▶ [YOUR GOAL]:
Quote word for word the lines of the entries below, from the line containing "At what coordinates" through the end of the entries. Omit the pictures.

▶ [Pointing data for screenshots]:
-*-

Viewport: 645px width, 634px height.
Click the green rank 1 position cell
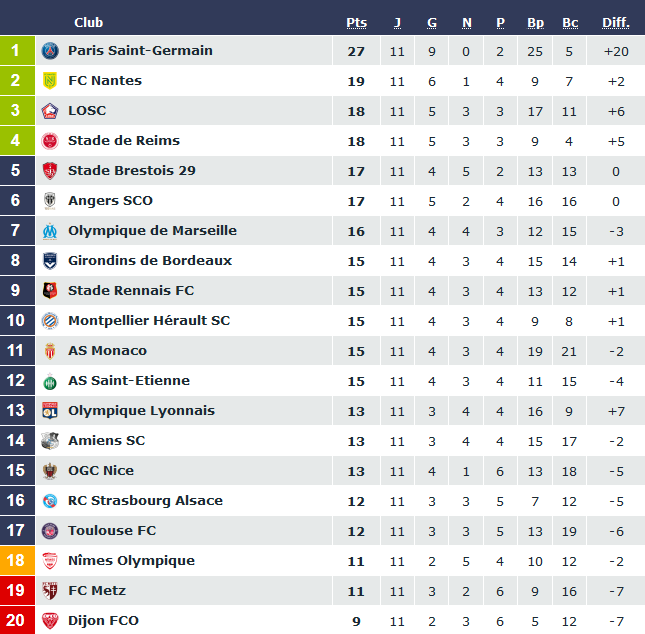click(16, 51)
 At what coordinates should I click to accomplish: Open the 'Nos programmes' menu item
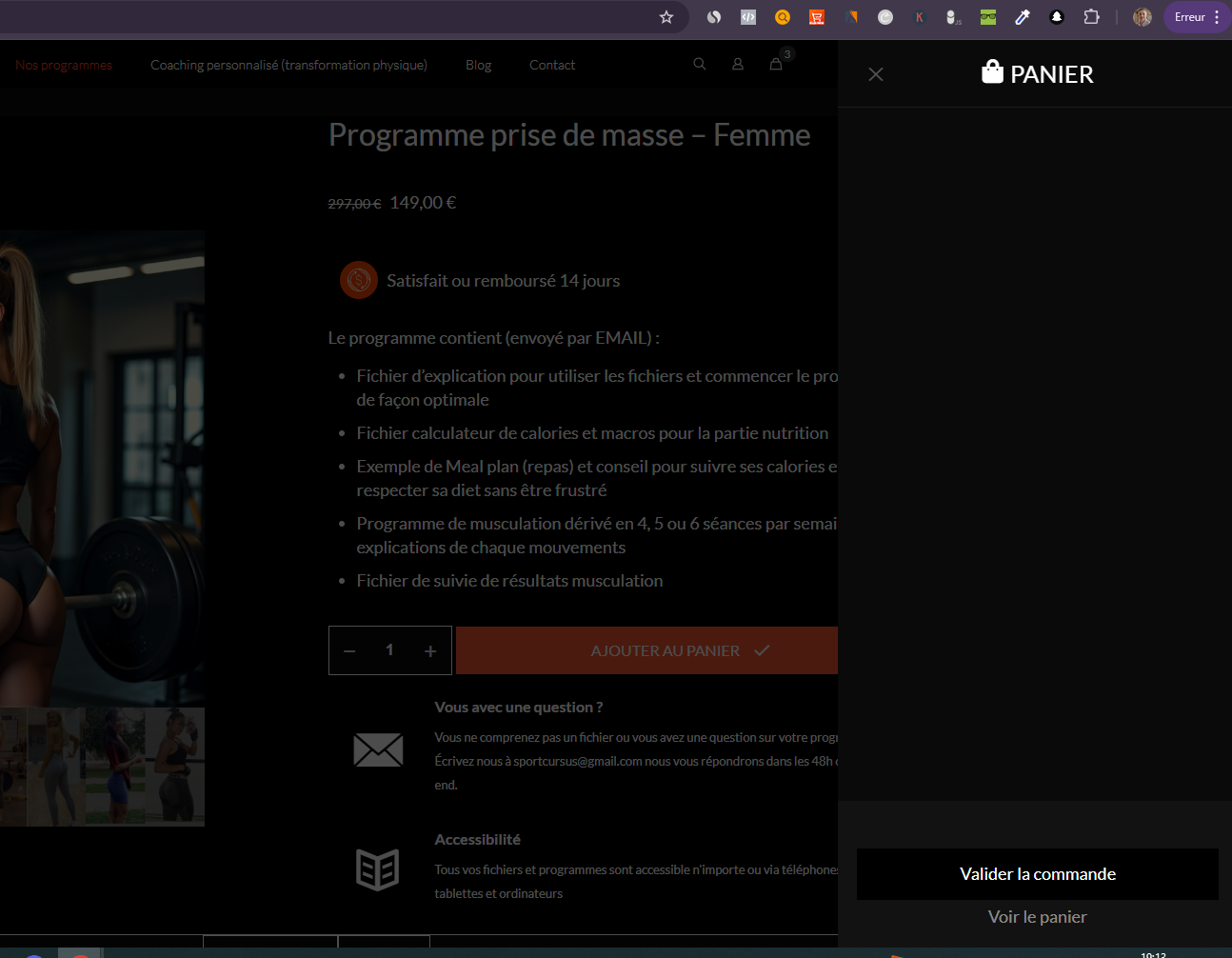click(x=64, y=65)
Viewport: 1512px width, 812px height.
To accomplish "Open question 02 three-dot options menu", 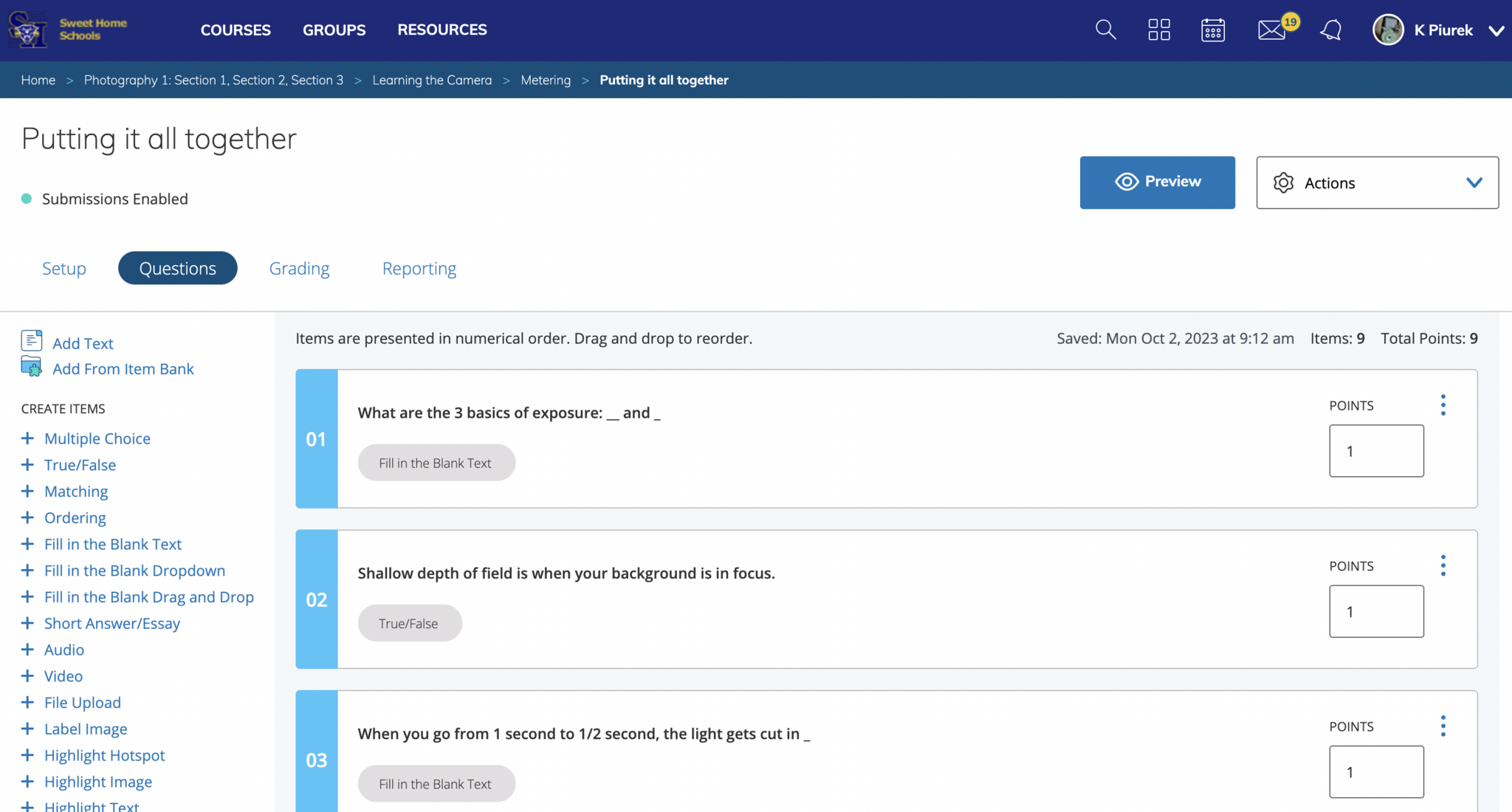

-*-

▶ [TASK RESULT]:
 At what coordinates should I click to accomplish: Open the 'Nos programmes' menu item
click(x=64, y=65)
Viewport: 1512px width, 812px height.
To accomplish "Open question 02 three-dot options menu", 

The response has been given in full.